Section 145(b) of the DGCL provides, in general, that a corporation may indemnify any person who was or is a party or is threatened to be made a party to any threatened, pending or completed action or suit by or in the right of the corporation to procure a judgment in its favor because the person is or was a director, officer, employee or agent of the corporation, or is or was serving at the request of the corporation as a director, officer, employee or agent of another corporation, partnership, joint venture, trust or other enterprise, against expenses (including attorneys’ fees) actually and reasonably incurred by the person in connection with the defense or settlement of such action or suit if he or she acted in good faith and in a manner he or she reasonably believed to be in or not opposed to the best interests of the corporation, except that no indemnification shall be made with respect to any claim, issue or matter as to which he or she shall have been adjudged to be liable to the corporation unless and only to the extent that the Court of Chancery or other adjudicating court determines that, despite the adjudication of liability but in view of all of the circumstances of the case, he or she is fairly and reasonably entitled to indemnity for such expenses that the Court of Chancery or other adjudicating court shall deem proper.

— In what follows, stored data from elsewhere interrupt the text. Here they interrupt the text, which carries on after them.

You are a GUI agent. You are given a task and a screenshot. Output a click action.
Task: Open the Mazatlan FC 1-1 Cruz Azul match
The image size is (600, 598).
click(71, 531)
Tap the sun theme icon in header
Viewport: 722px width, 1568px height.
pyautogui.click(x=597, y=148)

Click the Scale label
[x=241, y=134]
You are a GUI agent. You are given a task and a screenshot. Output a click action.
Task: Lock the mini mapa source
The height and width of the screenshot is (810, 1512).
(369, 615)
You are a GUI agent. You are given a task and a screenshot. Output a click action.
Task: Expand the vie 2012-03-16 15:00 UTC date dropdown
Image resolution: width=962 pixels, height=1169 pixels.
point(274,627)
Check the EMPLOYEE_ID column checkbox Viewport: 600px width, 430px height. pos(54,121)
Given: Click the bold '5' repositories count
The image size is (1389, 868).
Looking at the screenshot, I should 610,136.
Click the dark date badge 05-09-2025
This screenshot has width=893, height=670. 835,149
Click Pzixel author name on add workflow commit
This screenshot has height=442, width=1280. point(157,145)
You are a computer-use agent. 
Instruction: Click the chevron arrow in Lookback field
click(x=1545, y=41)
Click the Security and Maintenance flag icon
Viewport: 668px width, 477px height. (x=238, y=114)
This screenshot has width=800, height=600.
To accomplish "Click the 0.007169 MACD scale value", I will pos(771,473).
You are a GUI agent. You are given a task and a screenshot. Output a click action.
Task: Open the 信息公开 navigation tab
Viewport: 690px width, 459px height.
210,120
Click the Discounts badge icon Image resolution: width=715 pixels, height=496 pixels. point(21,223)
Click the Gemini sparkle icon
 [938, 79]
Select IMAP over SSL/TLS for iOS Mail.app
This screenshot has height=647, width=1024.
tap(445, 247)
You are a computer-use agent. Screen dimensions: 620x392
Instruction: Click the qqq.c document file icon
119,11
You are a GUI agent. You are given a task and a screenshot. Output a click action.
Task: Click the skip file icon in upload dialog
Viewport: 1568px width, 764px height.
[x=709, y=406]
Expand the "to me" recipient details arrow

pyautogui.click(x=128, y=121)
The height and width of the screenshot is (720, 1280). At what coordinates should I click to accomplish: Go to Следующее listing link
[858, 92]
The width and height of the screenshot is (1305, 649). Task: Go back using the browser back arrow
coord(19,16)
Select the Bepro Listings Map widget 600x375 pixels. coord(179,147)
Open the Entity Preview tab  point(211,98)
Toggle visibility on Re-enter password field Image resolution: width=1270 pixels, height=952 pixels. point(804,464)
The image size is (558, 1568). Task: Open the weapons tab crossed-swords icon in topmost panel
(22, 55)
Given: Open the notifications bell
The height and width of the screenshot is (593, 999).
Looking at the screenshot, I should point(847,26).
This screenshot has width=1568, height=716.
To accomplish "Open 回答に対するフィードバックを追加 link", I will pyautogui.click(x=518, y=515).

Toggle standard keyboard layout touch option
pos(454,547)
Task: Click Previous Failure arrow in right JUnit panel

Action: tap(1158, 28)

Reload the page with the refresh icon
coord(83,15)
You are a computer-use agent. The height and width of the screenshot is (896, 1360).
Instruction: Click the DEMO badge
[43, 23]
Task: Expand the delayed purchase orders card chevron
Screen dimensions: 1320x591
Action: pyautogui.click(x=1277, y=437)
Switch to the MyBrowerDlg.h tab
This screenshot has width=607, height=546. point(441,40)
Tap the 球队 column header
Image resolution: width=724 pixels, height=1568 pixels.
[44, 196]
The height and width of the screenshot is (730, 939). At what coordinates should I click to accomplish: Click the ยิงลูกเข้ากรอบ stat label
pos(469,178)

Section 145(g) of the DGCL provides, in general, that a corporation may purchase and maintain insurance on behalf of any person who is or was a director, officer, employee or agent of the corporation, or is or was serving at the request of the corporation as a director, officer, employee or agent of another corporation, partnership, joint venture, trust or other enterprise against any liability asserted against such person and incurred by such person in any such capacity, or arising out of his or her status as such, whether or not the corporation would have the power to indemnify the person against such liability under Section 145 of the DGCL.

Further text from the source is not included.